* _Assignment_: Where in the entries below does "navigation" appear? Copy every line that has it.

Start of Given records

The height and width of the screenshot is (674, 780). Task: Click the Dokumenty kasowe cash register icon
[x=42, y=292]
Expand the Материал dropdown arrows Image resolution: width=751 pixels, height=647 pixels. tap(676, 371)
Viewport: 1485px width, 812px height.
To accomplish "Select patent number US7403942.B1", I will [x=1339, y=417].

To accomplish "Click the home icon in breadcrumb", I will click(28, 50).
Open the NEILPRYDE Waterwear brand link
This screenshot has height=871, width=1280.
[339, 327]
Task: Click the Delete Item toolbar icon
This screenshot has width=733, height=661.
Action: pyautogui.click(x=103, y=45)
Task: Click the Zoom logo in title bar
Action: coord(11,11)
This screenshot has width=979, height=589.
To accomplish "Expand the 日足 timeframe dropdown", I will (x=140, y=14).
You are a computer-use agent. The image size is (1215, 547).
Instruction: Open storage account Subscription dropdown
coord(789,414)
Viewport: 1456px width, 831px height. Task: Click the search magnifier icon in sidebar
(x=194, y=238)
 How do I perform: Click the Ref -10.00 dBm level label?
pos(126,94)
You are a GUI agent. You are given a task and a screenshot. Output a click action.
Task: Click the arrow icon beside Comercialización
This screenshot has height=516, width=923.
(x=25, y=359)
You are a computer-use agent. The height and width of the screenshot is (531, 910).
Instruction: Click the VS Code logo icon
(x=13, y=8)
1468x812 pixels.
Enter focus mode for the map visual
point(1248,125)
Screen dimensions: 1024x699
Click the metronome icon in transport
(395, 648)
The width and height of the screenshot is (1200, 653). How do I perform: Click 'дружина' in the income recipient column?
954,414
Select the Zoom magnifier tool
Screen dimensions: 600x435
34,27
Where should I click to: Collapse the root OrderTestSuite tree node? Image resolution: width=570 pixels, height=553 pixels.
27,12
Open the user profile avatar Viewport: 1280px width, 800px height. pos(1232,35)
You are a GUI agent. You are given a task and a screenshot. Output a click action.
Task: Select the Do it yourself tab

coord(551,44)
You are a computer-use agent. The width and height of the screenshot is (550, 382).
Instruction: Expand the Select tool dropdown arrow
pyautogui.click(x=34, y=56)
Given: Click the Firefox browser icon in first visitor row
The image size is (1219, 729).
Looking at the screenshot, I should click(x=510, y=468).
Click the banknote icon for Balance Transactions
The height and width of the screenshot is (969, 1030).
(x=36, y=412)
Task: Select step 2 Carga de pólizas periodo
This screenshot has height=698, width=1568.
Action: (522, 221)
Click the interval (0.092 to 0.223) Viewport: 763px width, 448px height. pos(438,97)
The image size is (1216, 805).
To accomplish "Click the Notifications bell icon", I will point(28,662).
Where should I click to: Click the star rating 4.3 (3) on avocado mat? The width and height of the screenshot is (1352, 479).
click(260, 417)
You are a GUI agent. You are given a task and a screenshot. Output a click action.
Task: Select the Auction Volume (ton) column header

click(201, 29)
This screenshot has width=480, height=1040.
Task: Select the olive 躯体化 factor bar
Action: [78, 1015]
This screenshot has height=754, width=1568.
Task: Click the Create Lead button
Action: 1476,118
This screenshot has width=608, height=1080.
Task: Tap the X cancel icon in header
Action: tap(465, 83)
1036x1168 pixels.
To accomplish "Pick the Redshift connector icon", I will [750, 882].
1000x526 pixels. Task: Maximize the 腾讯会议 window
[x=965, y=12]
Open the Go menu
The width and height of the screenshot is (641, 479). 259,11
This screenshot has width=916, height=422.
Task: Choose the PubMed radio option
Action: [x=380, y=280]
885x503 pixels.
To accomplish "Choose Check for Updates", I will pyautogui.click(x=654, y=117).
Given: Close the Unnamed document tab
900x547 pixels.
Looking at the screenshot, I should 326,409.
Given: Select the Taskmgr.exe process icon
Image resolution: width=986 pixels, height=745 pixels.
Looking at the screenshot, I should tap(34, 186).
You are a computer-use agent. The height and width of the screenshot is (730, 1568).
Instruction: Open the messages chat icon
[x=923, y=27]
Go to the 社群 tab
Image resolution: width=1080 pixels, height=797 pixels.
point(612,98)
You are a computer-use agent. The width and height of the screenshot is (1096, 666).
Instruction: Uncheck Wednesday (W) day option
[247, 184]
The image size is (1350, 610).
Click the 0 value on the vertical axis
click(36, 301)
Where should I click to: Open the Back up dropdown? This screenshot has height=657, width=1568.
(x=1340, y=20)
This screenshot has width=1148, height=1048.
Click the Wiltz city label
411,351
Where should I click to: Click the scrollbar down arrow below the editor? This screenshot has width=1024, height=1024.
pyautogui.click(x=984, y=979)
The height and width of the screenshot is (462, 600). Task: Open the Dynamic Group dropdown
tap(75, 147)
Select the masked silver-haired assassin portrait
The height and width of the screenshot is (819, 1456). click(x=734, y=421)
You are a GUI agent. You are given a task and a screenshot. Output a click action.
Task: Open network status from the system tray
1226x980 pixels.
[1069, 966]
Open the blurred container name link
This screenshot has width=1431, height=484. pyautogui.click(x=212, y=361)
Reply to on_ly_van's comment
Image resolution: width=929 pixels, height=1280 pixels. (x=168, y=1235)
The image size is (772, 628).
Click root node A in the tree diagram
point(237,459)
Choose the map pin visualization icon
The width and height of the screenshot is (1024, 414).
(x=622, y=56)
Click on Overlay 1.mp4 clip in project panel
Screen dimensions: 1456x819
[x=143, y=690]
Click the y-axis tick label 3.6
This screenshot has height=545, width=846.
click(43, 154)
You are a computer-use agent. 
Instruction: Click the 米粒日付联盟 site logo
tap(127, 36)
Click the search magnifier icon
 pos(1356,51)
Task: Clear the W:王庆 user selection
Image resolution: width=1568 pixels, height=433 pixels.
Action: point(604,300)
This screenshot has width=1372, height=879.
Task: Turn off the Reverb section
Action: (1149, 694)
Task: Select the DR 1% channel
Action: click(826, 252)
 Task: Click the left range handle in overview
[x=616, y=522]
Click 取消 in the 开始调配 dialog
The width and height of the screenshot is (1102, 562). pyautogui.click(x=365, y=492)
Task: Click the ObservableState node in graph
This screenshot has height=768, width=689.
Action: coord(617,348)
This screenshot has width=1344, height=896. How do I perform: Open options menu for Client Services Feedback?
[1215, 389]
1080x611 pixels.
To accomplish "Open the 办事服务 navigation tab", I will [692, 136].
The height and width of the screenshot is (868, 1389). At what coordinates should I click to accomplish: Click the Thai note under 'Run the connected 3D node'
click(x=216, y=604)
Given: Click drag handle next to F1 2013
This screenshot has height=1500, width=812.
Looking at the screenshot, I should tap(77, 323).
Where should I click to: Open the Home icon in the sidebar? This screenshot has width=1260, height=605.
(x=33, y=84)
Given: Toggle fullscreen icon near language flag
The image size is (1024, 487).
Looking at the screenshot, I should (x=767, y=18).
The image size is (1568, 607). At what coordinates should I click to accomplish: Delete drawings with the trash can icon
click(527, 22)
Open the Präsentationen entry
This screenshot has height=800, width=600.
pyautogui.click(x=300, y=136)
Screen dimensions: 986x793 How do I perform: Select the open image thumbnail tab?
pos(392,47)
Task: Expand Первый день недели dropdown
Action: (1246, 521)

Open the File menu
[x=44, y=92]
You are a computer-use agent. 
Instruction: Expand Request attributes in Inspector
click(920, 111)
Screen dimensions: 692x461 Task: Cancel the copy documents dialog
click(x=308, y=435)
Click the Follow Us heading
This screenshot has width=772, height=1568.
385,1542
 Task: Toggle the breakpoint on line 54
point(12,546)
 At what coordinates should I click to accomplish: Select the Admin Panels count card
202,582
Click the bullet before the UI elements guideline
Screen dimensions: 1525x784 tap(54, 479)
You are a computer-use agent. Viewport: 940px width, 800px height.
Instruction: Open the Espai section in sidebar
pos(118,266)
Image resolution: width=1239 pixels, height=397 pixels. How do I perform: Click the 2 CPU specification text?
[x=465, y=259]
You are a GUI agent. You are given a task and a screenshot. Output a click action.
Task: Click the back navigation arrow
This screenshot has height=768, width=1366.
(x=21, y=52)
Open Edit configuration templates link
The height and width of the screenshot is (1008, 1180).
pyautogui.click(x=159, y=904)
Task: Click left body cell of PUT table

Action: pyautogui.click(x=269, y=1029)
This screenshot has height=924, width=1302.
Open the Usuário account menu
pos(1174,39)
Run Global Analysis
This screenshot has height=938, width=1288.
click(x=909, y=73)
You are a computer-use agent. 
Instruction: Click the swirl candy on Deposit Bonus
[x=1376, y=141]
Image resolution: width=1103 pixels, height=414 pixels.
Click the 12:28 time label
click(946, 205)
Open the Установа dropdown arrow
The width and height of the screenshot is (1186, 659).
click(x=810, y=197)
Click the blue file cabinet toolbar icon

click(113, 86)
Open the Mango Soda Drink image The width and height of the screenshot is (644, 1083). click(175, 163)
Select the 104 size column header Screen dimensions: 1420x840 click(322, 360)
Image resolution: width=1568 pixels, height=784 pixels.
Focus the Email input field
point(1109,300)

End of Given records

* _Answer area_:
To accomplish "Open the 办事服务 navigation tab", I will [692, 136].
Task: Click the back navigation arrow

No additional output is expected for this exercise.